Following the crusades the church spread knowledge of Greek and Roman classics throughout all the countries of Europe.  Its intention was to secure its legitimacy, using the classics to prove it had truth.  Its contender for power and control was the Holy Roman Empire, which did not have experience with Greek and Roman law and culture.   As we should know this conflict for power leads to the Protestant Reformation, and years of war between Protestants and Catholics, and finally a return of democracy.  The religious conflict still is not resolved, but we are distracted from it by a new contender for power and control, Islam.  However, as Christians are divided, so are Muslims divided, and the divisions have the same Greek and Roman religious root.  

To cut free from the Holy Roman Empire, the folks on the Roman side used rediscovered Roman Law to claim legitimate separation from the German controlled Holy Roman Empire.  The city of Bologna was essential to this development, because thanks to Fredrick I it got a charter for the first university since the fall of Rome. 
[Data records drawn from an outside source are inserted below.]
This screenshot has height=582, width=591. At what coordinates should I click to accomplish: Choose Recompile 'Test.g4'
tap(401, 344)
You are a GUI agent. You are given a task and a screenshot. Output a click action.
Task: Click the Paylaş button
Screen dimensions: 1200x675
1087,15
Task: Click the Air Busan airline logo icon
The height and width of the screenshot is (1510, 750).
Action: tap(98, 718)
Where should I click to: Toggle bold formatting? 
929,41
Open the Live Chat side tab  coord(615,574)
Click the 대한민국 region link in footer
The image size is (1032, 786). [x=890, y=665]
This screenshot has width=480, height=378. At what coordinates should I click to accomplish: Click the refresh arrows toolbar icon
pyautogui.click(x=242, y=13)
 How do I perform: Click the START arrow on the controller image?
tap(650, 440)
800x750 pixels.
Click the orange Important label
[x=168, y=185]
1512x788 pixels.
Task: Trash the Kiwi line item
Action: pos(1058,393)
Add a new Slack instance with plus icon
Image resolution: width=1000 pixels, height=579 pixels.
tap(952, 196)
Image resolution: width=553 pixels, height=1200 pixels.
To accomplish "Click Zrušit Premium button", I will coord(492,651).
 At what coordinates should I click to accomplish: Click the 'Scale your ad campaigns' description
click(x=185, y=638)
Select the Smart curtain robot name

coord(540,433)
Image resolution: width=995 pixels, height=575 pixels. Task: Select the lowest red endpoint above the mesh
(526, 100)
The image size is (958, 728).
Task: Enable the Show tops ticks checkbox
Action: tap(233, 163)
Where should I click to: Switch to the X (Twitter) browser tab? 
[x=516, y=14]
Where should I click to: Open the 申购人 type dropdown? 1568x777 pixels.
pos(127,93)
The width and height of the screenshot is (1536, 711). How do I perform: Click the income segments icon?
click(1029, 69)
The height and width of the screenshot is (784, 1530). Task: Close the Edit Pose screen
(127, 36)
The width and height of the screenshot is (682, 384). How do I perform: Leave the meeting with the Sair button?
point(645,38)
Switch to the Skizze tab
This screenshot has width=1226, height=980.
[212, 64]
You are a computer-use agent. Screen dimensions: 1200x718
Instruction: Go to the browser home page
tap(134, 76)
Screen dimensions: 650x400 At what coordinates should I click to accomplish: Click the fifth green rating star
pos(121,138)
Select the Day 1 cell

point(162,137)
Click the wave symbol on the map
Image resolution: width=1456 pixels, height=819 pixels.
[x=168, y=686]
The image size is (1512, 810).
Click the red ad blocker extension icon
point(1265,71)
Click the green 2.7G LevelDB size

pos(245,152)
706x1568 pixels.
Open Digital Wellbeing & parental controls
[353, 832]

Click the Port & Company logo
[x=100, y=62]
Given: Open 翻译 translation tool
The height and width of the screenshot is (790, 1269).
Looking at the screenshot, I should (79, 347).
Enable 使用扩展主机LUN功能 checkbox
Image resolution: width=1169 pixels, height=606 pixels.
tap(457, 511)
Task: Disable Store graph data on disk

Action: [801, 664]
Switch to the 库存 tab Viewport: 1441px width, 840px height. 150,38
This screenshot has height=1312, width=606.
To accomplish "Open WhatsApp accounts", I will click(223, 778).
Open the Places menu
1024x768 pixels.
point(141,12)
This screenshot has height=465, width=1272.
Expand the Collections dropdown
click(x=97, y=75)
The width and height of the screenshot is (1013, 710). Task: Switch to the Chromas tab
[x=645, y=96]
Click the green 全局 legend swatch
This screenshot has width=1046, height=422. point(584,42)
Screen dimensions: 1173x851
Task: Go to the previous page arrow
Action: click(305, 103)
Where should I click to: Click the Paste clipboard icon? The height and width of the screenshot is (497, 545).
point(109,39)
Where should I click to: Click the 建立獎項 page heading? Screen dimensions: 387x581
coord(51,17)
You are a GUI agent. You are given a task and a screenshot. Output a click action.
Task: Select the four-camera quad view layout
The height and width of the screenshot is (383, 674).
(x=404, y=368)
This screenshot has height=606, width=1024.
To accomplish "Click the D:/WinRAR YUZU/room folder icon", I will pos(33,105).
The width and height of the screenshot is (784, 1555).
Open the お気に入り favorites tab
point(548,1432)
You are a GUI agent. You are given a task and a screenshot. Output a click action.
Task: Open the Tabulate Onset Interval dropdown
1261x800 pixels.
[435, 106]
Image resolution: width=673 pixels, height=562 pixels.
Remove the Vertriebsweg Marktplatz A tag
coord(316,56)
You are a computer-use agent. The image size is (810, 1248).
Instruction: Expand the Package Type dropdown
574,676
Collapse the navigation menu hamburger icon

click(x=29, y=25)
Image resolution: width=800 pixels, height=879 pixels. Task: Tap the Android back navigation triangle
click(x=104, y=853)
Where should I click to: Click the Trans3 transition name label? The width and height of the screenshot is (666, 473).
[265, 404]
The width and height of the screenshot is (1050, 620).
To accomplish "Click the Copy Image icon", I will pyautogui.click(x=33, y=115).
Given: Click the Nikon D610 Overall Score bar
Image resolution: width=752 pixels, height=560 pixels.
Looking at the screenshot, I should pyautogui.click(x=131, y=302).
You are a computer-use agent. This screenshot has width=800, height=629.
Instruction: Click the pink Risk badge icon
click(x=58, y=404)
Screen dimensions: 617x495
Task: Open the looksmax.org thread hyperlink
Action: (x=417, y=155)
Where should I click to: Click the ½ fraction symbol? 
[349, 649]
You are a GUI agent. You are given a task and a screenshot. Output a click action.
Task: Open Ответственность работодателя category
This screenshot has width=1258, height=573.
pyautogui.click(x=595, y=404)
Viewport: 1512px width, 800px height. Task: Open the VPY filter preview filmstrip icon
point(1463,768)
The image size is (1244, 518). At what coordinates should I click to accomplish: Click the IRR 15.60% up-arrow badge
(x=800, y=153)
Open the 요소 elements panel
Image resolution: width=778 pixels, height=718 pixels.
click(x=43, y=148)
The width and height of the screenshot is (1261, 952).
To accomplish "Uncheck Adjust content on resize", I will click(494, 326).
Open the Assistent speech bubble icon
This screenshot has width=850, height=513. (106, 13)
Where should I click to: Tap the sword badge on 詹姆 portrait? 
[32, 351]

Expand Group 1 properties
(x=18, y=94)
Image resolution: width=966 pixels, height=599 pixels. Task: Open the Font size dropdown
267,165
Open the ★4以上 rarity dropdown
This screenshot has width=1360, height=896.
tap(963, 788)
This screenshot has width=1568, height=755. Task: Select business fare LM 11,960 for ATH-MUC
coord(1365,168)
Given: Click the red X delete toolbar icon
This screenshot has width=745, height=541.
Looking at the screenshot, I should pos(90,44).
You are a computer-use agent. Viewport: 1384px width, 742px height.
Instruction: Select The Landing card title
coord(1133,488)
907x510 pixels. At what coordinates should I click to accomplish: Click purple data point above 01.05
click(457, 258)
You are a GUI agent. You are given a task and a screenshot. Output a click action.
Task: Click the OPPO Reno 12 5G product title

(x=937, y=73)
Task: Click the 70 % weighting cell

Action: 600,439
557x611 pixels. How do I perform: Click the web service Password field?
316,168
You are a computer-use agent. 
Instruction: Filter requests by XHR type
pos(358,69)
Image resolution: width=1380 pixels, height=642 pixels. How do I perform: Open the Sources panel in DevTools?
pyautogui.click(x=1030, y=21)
http://wiki.ask.com/List_of_oldest_universities_in_continuous_operation?qsrc=3044

"The knowledge of Roman Law had probably never been allowed to die out entirely, though it was long thought that the growth of this study dated from an alleged discovery of a copy of the Pandects of Justinian made in 1135 at the sack of Amalfi.   However that may be, there grew up in several of these cities schools for the study of law.  That at Bologna was made famous by the greatest of these early teachers,Irnerius (1067-1138), in the same manner that Abelard raised Paris to distinction, and large numbers of students collected here....

At Bologna the first charter was given by Emperor Frederick I, in 1158....
By the period of the classical Renaissance there existed some seventy-five or eighty of these institutions scattered over all the countries of Europe."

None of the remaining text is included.